Here’s the tweet, the contents of which circulated widely, not just on Twitter, but on other social networks:
To start, Trump was already impeached and none of those things happened — and a second impeachment wouldn’t cause them, either. Technically, the consequences happen only if he is also convicted in the Senate.
But let’s get into it. Would he lose all those things if the Senate votes to convict and remove him?
What Trump loses if convicted
Here I am indebted to the estimable Daniel Dale of CNN, the hardest-working real-time fact checker in the business. As he wrote:
- Trump does indeed lose his government pension ($200,000 per year) if convicted in an impeachment trial in the Senate.
- A president convicted in the Senate can still run for office again. However, the Senate, after having voted to convict, can choose to subsequently bar the convicted president from running again.

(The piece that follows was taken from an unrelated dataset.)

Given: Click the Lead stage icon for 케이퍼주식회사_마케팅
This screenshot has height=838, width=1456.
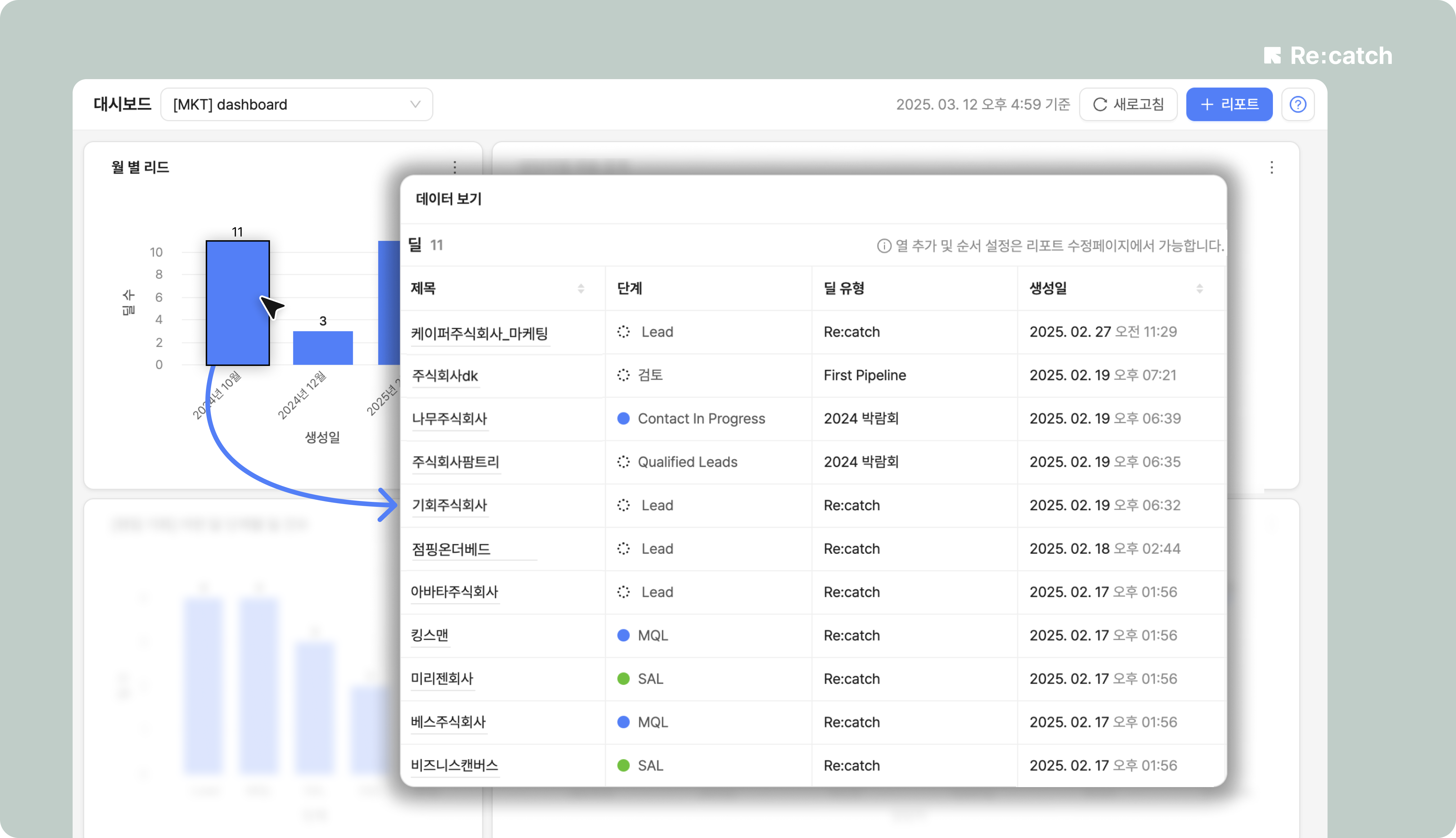Looking at the screenshot, I should coord(623,331).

The conviction takes a two-thirds vote (67 Senators), but after that, disqualifying him from running again takes a simple majority. Impeached judges have been disqualified in this way. Of course, if the Senate does disqualify Trump from running again, he’ll try to take legal action to block it — and Republican appointees are a 6-3 majority in the Supreme Court.
- A 2013 law says that former presidents get lifetime Secret Service protection. However, an earlier law says that a president removed from office doesn’t get certain perks. Experts don’t agree on which law applies in this case.
- If a president has Secret Service protection, he gets no travel allowance. If he has no protection . . . well, that’s uncharted territory. It’s not clear either way.
So it’s way more complicated than the tweet would imply.
The original tweeter Ben Costiloe said that he was just copying something he read elsewhere and deleted the tweet after Dale pointed out the problems with it.
Did you believe this when you first saw it?
If you read this content on social media, did you believe it? Be honest. (I did.)
People believe what they want to believe. This tweet was perfectly tuned to people who want to believe that impeaching Trump will punish him harshly. I am pretty sure that there are congresspeople and senators who believe the things in this tweet to be true right now, and they are about to vote on impeachment.
Consider sources. Mistrust what confirms your biases.
This would happen less often if social media wasn’t designed to reinforce our biases.